War is messy.
Armies move. Cities fall. Homes burn. People die.
War is an unfortunate, but apparently unavoidable, part of the human condition. And it seems to us that — based on the tragic reports ceaselessly coming out of all corners of the globe this summer — it’s not going away anytime soon.
As with other public scourges, the best approach to defeating war is attempting to understand it. To that end, journalists — whether behind a camera, microphone or laptop — have toiled for decades. Without storytellers at the front, how can we make sense of the madness? How can we understand the true cost of belligerence?
It is with great sadness that we join the chorus of voices mourning the loss of journalists Steven J. Sotloff and James Foley. Both died in barbaric fashion this summer.
The reason? The butchers behind their murders likely would argue it was for some higher reason: geopolitics, diplomacy, religion, the tit-for-tat of war or something else. The truth is those two men were put to death for the high crime of doing their jobs and doing them well.
Reporting from a warzone has never been easy or without risk. Foley and Sotloff join the ranks of Ernie Pyle, Larry Burrows and — more recently — Tim Hetherington. And that’s a very short list of war reporters who have died in combat zones.
The difference is that Pyle, Burrows and Hetherington were victims of the inherent randomness of war. Pyle was killed by a Japanese machine gun near Okinawa in 1945, Burrows died in a helicopter crash in Vietnam in 1971 and Hetherington perished in a mortar attack in Libya in 2011.
Sotloff and Foley were executed.
Journalists, especially those of us based in and around Washington, get a lot of flack. We’re accused of being elitist, biased and hopelessly obsolete in a world where anyone can upload a photo, share a link or post a report from on the ground.
Occasionally, those accusations ring true. But Sotloff and Foley embodied the ideals of journalism. Risking life and limb, they stepped onto the battlefield committed to telling good stories.
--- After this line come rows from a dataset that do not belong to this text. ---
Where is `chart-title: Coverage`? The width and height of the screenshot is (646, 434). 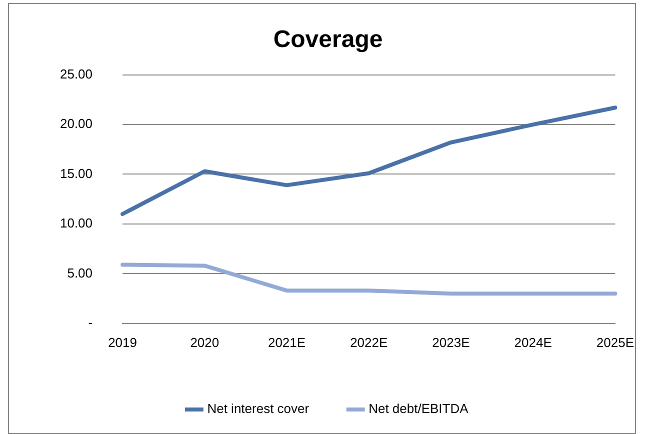
chart-title: Coverage is located at coordinates (328, 40).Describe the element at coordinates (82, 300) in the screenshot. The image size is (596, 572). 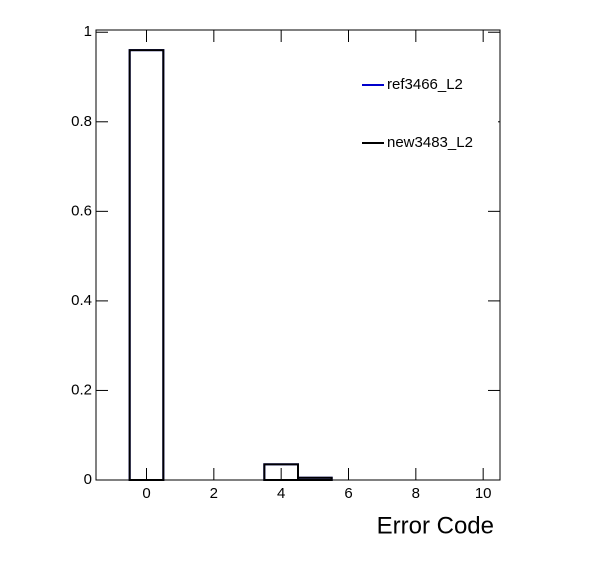
I see `y-tick-label: 0.4` at that location.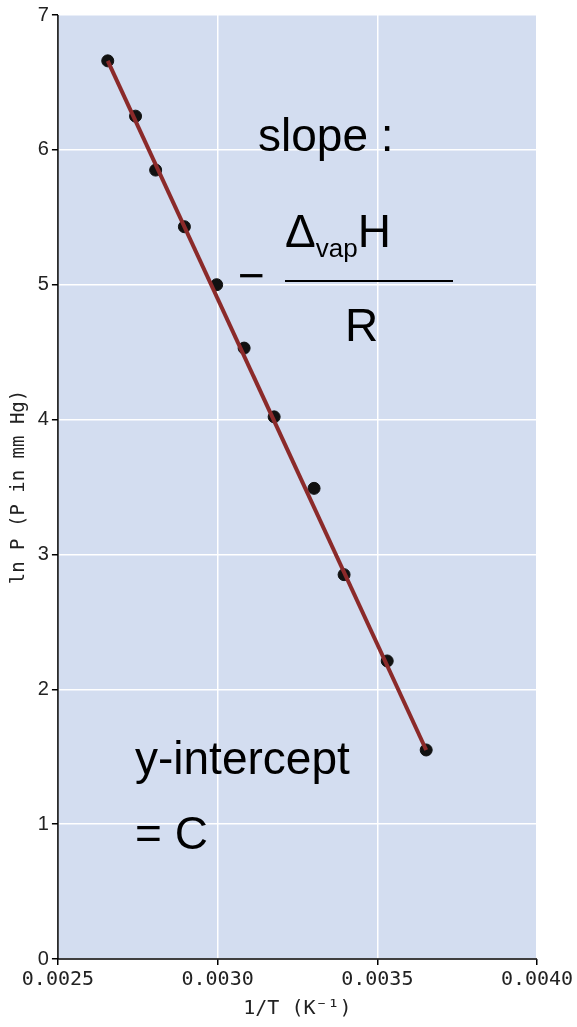 This screenshot has width=577, height=1027. Describe the element at coordinates (43, 822) in the screenshot. I see `y-tick-label: 1` at that location.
They were put to death for trying to keep the rest of us apprised of the true cost of war.
They were not combatants. They were the eyes and ears of the world, like their colleagues who remain in some of the most dangerous areas in the world.
We usually end editorials with a bit of advice, a suggestion or concrete steps for fixing a problem in our community. That will not be the case here. We will simply offer our condolences to their families and tip our hat to those fine men.